## Task directions
Where does the string "size" occur in the records? Copy each line that holds it.

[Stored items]
--- START ---
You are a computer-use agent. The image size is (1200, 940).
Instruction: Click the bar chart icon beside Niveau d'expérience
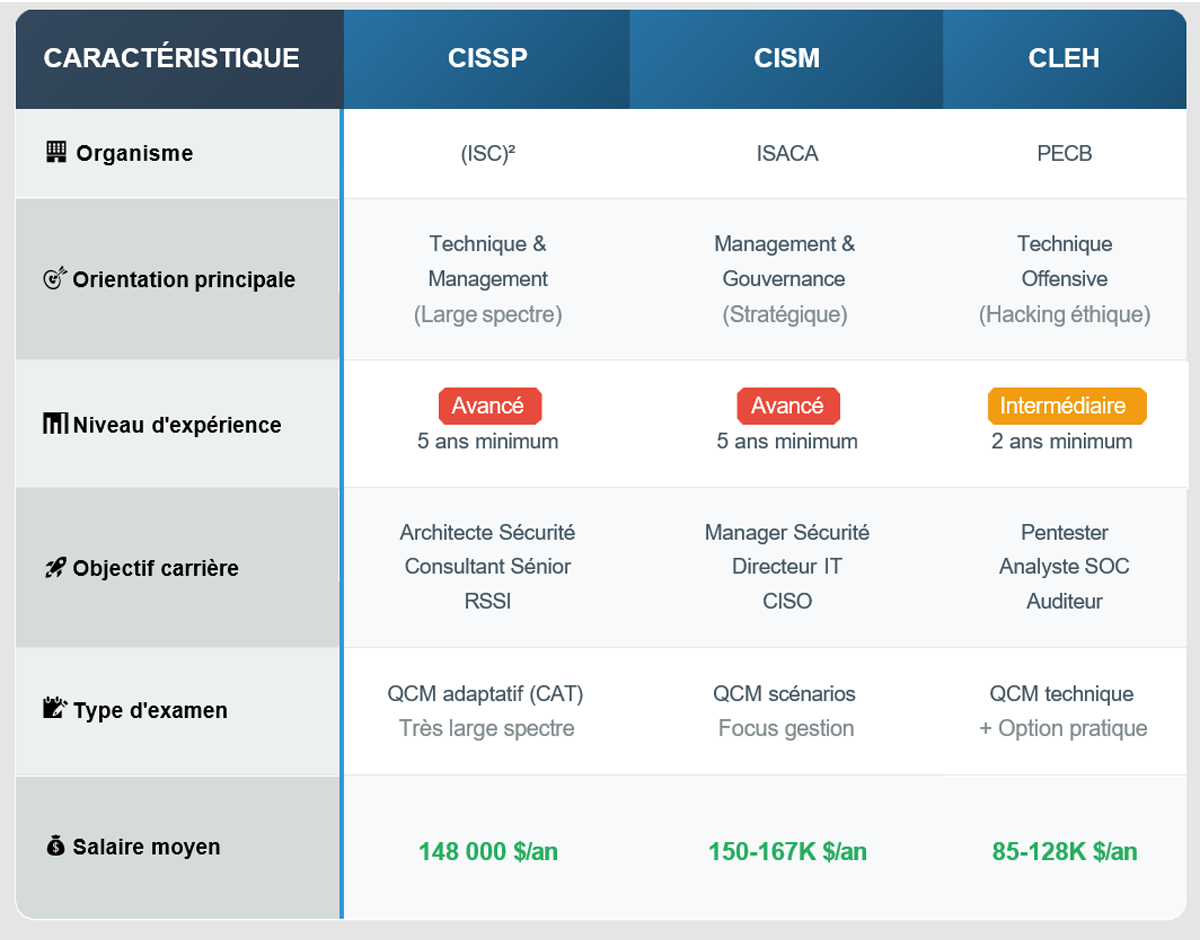[x=55, y=424]
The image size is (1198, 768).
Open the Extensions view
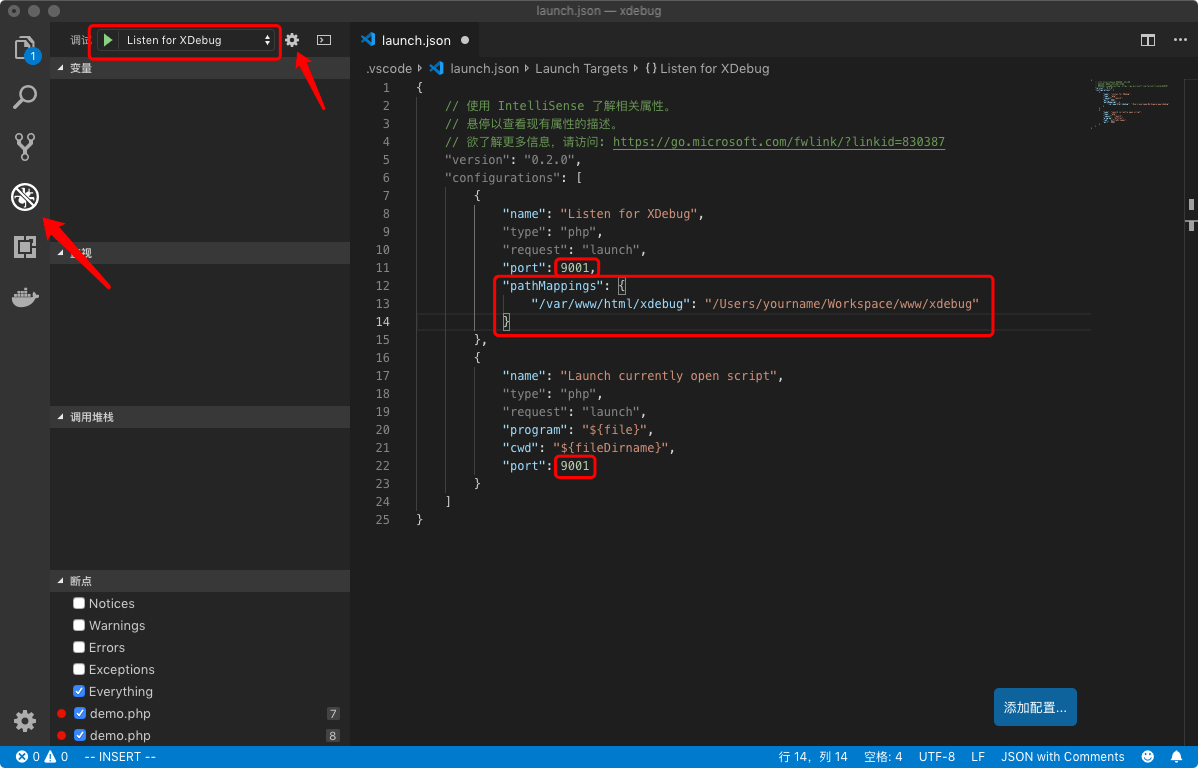[x=24, y=247]
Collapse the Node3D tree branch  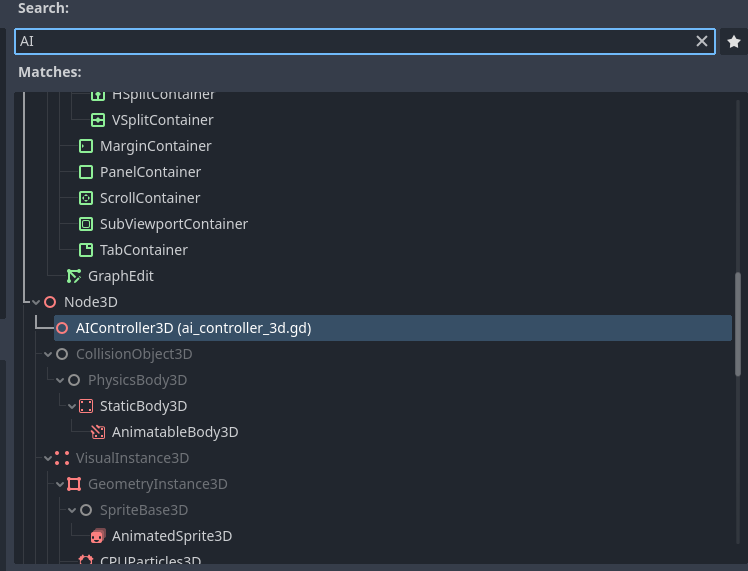pyautogui.click(x=36, y=302)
--- END ---
## Answer for the task
You are a computer-use agent. The image size is (1200, 940).
The image size is (1198, 768).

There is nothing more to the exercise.